La espectacular transformación de la sociedad española en los últimos veinticinco años no parece requerir pruebas documentales. Pero basta consultar las hemerotecas para hacerse una idea clara de los significativos avances experimentados en distintos sectores sociales y económicos, que han permitido acortar drásticamente la distancia secular con los países más avanzados del entorno. Esta pujanza ha tenido también reflejo en las industrias relacionadas con la comunicación o, en sentido más amplio, con la lengua como instrumento de intercambio y como fuente de relaciones comerciales, socio-culturales y académicas, que se han visto potenciadas por el peso cada vez mayor del español como lengua de comunicación internacional y como vehículo de acceso a una rica diversidad de culturas.
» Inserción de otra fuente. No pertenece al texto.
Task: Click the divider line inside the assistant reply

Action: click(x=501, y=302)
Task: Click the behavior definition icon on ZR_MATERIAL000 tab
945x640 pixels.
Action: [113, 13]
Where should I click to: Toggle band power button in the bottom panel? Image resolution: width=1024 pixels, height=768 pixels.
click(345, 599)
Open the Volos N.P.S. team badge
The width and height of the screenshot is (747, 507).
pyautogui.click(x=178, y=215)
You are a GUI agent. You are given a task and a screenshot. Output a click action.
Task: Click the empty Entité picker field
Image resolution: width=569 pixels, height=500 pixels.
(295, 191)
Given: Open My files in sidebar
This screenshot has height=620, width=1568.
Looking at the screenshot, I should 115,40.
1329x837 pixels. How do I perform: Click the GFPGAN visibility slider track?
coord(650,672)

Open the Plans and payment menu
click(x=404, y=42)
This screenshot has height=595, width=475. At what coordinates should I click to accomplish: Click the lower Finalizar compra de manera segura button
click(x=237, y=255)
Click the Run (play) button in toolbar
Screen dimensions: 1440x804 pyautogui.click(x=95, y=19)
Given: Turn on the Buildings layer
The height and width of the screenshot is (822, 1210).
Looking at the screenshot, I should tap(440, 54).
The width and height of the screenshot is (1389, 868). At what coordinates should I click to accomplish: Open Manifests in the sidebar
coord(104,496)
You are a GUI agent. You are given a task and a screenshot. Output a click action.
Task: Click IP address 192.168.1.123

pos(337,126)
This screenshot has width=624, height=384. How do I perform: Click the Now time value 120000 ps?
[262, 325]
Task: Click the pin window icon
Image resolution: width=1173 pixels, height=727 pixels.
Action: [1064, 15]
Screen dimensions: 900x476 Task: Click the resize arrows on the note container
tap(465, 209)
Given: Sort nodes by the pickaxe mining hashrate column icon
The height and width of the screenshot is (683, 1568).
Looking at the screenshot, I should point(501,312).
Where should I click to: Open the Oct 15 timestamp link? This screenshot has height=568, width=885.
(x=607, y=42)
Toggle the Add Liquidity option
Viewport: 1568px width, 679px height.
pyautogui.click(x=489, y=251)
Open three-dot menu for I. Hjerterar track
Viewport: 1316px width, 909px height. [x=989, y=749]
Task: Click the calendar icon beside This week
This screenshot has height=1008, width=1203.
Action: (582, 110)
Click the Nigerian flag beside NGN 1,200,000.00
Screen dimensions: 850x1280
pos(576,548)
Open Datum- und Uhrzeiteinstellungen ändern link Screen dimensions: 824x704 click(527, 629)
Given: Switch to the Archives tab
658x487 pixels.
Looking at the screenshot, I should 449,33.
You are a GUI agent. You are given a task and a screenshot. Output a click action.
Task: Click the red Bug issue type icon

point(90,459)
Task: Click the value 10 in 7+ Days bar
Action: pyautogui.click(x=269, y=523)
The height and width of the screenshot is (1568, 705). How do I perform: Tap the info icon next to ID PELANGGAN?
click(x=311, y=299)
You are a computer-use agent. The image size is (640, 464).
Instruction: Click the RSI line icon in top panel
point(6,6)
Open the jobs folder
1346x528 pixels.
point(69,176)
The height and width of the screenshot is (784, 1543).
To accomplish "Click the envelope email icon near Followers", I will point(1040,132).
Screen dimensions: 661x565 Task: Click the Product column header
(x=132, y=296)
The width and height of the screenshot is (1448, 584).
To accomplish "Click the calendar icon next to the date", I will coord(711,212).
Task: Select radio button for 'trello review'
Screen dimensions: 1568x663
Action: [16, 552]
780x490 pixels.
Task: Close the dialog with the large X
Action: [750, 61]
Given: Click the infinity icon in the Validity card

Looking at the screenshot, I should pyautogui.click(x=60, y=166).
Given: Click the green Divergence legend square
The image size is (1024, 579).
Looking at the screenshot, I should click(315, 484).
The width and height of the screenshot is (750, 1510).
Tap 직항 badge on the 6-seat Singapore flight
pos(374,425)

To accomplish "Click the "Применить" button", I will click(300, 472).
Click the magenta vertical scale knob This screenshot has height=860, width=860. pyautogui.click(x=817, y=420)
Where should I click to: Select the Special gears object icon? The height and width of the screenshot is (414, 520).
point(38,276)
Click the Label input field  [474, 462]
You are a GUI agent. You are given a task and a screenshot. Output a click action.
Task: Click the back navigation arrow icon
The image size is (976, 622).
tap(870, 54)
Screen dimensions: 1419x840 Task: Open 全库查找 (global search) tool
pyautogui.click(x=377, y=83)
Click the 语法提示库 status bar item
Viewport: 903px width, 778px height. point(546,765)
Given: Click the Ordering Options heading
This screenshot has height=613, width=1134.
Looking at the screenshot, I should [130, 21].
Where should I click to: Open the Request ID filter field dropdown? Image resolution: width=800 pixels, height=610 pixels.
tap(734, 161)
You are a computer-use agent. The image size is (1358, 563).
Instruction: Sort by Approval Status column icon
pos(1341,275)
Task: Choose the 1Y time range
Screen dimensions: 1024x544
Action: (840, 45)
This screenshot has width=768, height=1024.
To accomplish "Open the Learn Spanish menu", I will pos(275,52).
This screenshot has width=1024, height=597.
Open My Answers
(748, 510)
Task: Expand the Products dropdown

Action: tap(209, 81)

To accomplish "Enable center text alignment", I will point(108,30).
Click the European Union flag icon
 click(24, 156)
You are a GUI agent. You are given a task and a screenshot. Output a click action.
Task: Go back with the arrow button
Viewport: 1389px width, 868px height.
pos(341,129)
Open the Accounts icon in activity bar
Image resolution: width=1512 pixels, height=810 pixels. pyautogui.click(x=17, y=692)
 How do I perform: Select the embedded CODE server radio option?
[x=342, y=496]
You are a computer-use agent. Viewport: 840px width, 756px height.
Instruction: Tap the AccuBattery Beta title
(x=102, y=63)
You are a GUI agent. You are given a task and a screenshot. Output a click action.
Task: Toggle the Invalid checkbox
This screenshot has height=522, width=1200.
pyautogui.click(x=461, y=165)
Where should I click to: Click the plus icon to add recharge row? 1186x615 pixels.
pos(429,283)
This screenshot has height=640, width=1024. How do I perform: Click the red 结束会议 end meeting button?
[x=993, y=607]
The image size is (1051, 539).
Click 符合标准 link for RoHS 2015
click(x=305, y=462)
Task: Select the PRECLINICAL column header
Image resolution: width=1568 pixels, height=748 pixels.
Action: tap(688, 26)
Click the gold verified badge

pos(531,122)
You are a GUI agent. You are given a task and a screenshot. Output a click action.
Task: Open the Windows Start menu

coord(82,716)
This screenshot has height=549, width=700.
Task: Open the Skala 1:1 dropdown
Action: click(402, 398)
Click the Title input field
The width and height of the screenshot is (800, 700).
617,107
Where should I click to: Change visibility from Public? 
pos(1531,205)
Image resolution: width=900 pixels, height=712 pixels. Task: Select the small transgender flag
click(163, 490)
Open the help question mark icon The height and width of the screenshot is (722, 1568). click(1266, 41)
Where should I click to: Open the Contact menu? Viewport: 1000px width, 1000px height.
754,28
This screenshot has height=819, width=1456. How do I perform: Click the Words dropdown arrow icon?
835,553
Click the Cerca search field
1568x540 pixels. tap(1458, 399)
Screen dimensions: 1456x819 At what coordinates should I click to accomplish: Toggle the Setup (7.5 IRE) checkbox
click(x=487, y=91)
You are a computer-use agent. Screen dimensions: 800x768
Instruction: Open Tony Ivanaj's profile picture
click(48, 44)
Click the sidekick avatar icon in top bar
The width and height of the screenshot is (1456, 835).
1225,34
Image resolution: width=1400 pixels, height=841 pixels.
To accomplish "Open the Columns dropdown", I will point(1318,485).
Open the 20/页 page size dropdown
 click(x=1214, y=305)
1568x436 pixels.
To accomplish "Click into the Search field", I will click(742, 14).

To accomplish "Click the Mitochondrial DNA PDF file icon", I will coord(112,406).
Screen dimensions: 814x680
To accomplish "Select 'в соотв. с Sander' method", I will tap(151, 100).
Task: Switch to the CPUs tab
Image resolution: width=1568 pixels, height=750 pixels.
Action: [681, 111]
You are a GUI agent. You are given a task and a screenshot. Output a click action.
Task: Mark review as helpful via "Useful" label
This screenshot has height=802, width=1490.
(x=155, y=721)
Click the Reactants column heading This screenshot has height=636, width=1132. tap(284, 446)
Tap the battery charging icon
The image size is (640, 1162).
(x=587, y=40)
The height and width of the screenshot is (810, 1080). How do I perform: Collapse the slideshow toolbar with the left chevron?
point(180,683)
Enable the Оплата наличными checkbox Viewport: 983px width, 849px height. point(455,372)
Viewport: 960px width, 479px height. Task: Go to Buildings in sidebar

La enseñanza del español dirigida a hablantes no nativos, entendida como un sector profesional de amplio espectro que incluiría no solo la enseñanza de la lengua propiamente dicha sino otras actividades como la edición de material didáctico, la formación de profesores, la investigación especializada, la certificación idiomática o el desarrollo de productos de tecnología avanzada dirigidos al aprendizaje autónomo, ha ido avanzando también, sobre las nuevas bases generales del desarrollo económico y social, en la línea de una gradual consolidación de lo que hoy día constituye una especialidad de considerable impacto en los ámbitos académico y cultural, comercial y de inversión en sentido amplio. Más allá de la importancia que el español ha ido adquiriendo como recurso económico, la contribución de los profesionales que han desarrollado su labor en las distintas actividades relacionadas con la enseñanza de la lengua constituye ya un considerable corpus de investigación y experimentación didáctica, que ha ido ampliándose a medida que se incorporaban a la profesión nuevos especialistas formados en programas de alto nivel académico. Esta combinación de conocimiento y experiencia está en la base de aportaciones muy significativas en el desarrollo de proyectos institucionales, en la adecuación de la oferta editorial especializada, en la diversificación de la actividad profesional y, en general, en la difusión de un patrimonio lingüístico y cultural sólido, compartido por una extensa comunidad de hablantes y que presenta buenos síntomas en cuanto al desarrollo futuro.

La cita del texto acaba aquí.